I will start with the known and easily accessible photographs and then invite any of you who have private family pictures depicting scenes of the Great War to submit them to the site and share them with the world.  Hopefully in time, if the project becomes successful, we’ll have the most complete pictorial account of the First World War freely available to anyone interested.   Call it artistic expression, photojournalism, time travel, curiosity magnet or whatever you wish, but will expose and document the horrors of war and ensure that – as a historical record or directory – this archive will inform and educate adults and children alike on the war that was to end all wars.

I’m a believer in the power of pictures.  But I know that pictures need context.  Where possible, I will try and provide a frame of reference or general information that spans through all the main aspects and realities of World War I.  After studying countless pictures of life during World War One, I’m certain it will lead you too to a greater impression, knowledge, and appreciation of the magnitude of this event.

To that end, I must warn you that there are some graphic images here.   War isn’t pretty.  And if we’re to learn from our past, we must witness the kinship and camaraderie in the same dosages as the gore and mutilation.  It just wouldn’t do justice to the fallen if I arbitrarily censored images because I found them difficult to view and witness.

I’m not sure if I’ll meet the challenge, or fall short, or hopefully, exceed it!   But I am sure I will try my best.  I certainly could use the time and effort of volunteers to help in building the library, cataloging the pictures, and/or providing accurate captions and information on the photos on the site.  That would be outstanding.

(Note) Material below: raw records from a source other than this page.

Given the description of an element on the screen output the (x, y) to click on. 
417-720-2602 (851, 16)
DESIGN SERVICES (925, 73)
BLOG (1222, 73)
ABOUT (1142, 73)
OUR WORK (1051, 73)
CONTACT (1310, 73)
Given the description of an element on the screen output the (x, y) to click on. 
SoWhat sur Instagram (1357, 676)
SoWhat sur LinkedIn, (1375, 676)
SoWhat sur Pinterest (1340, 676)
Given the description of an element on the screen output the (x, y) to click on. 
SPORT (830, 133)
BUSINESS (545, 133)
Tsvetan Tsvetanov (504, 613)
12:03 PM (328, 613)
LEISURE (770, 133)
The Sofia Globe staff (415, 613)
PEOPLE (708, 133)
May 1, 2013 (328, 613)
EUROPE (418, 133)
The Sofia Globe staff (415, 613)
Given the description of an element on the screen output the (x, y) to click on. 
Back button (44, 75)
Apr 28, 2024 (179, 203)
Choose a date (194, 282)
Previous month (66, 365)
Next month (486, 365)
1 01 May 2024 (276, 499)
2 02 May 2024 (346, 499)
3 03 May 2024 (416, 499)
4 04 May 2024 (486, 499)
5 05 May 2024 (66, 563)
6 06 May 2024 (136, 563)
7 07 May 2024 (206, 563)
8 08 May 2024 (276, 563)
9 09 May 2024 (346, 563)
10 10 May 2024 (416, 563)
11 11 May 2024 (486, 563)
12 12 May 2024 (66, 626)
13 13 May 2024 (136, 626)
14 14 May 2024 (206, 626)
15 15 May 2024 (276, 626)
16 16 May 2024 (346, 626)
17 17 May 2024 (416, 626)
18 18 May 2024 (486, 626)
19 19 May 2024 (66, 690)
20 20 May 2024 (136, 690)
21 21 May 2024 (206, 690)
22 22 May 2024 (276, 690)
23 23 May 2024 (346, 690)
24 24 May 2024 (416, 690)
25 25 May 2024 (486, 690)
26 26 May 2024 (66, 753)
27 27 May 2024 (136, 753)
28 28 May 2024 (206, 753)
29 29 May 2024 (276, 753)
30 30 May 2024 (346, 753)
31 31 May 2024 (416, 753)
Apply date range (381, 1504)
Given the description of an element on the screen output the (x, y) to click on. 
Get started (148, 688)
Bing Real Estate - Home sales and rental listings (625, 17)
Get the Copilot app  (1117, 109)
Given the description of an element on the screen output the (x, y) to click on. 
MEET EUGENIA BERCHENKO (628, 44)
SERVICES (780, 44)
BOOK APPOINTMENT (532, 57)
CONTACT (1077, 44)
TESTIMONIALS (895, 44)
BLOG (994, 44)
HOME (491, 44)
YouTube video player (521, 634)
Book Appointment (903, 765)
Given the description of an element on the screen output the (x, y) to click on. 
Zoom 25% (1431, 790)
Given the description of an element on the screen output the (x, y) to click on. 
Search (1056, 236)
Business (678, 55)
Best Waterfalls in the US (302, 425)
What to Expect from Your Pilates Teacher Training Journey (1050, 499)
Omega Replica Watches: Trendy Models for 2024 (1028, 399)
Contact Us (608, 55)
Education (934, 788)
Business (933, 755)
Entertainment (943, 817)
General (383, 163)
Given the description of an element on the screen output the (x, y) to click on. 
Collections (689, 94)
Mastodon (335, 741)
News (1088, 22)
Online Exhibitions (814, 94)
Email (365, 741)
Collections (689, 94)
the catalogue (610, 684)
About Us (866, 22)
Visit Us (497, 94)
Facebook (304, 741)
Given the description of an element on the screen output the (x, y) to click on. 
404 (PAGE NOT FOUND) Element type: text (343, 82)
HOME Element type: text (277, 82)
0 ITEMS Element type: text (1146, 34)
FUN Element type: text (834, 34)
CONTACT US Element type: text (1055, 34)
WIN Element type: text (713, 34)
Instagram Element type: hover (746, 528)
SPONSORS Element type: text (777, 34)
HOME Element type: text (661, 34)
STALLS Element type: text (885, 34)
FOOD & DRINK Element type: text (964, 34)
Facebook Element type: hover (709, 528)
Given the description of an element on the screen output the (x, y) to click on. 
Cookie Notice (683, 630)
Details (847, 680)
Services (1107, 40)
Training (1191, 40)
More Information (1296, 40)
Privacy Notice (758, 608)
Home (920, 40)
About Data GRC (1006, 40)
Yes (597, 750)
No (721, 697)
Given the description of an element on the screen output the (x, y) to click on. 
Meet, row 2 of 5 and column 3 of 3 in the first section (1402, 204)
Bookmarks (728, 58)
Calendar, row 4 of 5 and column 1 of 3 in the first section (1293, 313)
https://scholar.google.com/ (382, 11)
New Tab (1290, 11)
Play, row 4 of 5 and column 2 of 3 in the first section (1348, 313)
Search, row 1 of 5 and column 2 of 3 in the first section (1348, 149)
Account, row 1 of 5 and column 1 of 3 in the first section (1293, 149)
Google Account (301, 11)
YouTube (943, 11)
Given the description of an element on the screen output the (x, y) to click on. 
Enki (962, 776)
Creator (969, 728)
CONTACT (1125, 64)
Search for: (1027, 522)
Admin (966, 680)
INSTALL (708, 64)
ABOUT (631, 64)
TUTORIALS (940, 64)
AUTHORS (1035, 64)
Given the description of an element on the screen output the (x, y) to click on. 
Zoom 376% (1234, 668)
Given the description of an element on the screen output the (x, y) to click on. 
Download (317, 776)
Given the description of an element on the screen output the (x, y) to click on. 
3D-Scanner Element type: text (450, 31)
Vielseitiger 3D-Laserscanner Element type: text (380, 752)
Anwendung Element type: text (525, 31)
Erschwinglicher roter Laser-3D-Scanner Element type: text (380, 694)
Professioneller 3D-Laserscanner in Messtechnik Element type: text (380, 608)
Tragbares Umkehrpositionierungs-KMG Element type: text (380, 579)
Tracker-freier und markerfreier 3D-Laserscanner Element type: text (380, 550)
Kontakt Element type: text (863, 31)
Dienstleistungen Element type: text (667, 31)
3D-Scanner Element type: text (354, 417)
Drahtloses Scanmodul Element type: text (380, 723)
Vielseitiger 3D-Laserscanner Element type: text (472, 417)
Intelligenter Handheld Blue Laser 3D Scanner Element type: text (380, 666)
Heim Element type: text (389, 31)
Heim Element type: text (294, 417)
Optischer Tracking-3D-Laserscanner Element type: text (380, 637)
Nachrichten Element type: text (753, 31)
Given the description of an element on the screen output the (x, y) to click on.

In 2014, it will be the 100th anniversary of the start of World War I.  This is perhaps the best and only time we will have to effectively engage and educate current generations on this world conflict.  Maybe with a lot of effort and a little help, we can all do our parts to make sure Florence wasn’t the last connection to the Great War.  To that end, maybe there is still hope that we can add the word “never” to the “forgotten war”.